Document passage
::::::

Single-Cell RNA-seq Pipeline¶
This tutorial demonstrates how cachepy accelerates a typical scRNA-seq analysis
using the PBMC 3k dataset from 10x Genomics. It corresponds to the
02_scrnaseq_cachepy.ipynb notebook.
Each analysis step is wrapped with @cache_file, so re-running the notebook
skips expensive computations. This is especially useful when:
- Iterating on downstream parameters (e.g. clustering resolution)
- Sharing pipelines across sessions
- Resuming after a crash
Setup¶
import sys, time, shutil, warnings
from pathlib import Path
import numpy as np
import scanpy as sc
from cachepy import cache_file, cache_tree_nodes, cache_tree_reset
from cachepy.cache_file import cache_stats, _file_state_cache
CACHE_DIR = Path("scrnaseq_cache")
Pipeline Steps¶
1. Load Data¶
@cache_file(CACHE_DIR, verbose=True)
def load_pbmc3k():
adata = sc.datasets.pbmc3k()
adata.var_names_make_unique()
return adata
adata_raw = load_pbmc3k()
2. Quality Control¶
@cache_file(CACHE_DIR, verbose=True)
def run_qc(adata, min_genes=200, min_cells=3, max_mito_pct=5):
adata = adata.copy()
adata.var["mt"] = adata.var_names.str.startswith("MT-")
sc.pp.calculate_qc_metrics(adata, qc_vars=["mt"], percent_top=None, log1p=False, inplace=True)
sc.pp.filter_cells(adata, min_genes=min_genes)
sc.pp.filter_genes(adata, min_cells=min_cells)
adata = adata[adata.obs.pct_counts_mt < max_mito_pct, :].copy()
return adata
adata_qc = run_qc(adata_raw, min_genes=200, min_cells=3, max_mito_pct=5)
3. Normalization & HVG Selection¶
@cache_file(CACHE_DIR, verbose=True)
def normalize_and_hvg(adata, n_top_genes=2000, target_sum=1e4):
adata = adata.copy()
sc.pp.normalize_total(adata, target_sum=target_sum)
sc.pp.log1p(adata)
adata.raw = adata
sc.pp.highly_variable_genes(adata, n_top_genes=n_top_genes, flavor="seurat")

::::::

Data under study
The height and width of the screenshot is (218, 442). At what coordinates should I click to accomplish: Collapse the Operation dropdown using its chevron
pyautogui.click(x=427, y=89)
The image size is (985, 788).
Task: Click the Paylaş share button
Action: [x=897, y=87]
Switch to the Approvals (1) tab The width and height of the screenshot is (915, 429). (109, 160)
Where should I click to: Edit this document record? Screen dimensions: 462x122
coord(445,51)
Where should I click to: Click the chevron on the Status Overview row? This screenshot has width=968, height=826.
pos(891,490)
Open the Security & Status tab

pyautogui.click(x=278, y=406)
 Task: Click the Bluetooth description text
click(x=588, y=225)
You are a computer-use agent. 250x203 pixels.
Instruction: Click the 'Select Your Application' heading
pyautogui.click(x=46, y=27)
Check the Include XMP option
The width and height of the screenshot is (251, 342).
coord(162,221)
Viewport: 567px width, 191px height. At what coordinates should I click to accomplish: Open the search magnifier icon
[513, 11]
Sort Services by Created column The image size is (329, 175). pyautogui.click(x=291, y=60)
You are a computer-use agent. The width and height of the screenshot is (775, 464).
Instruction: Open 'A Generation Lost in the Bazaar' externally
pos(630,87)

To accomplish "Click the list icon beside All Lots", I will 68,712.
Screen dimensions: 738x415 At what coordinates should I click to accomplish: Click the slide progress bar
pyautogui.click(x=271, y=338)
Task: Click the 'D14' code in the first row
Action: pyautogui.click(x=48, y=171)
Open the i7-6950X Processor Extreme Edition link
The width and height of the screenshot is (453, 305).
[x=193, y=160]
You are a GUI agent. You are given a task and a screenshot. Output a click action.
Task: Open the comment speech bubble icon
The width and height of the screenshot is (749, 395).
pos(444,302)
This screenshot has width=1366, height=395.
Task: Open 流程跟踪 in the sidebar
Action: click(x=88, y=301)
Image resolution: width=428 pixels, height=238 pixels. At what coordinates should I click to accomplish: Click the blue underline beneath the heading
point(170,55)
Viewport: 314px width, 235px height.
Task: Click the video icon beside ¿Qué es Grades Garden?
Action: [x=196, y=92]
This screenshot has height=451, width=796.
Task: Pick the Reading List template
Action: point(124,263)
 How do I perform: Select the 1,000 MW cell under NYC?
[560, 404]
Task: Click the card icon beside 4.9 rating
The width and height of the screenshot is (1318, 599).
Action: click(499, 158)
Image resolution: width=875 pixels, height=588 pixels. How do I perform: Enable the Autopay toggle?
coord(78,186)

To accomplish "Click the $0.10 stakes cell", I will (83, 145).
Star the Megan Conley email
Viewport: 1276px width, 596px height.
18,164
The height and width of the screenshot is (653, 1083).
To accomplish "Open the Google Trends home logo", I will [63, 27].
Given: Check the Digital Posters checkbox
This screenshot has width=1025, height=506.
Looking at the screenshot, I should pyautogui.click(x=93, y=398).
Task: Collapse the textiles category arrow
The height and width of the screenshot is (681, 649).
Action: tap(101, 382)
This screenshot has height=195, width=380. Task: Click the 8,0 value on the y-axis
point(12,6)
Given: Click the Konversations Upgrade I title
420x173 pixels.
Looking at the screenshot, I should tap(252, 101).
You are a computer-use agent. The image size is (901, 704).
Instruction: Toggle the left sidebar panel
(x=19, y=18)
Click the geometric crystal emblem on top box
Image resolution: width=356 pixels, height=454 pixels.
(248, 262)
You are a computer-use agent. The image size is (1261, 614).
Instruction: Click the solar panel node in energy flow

::::::

Tasks to carry out
• 1. Which names does the setup code of the scRNA-seq tutorial import from the cachepy package and its submodules?
• 2. Substitute "adata_filtered" for "adata_qc" and write out the part of the scRNA-seq tutorial that opens with the words containing "sc.pp.filter_cells(adata, min_genes=min_genes)" and closes with "run_qc(adata_raw, min_genes=200, min_cells=3, max_mito_pct=5)".
Work only from the tutorial; leave the records aside.

List of solutions
• 1. cache_file, cache_tree_nodes, cache_tree_reset, cache_stats, _file_state_cache

• 2.
sc.pp.filter_cells(adata, min_genes=min_genes)
sc.pp.filter_genes(adata, min_cells=min_cells)
adata = adata[adata.obs.pct_counts_mt < max_mito_pct, :].copy()
return adata
adata_filtered = run_qc(adata_raw, min_genes=200, min_cells=3, max_mito_pct=5)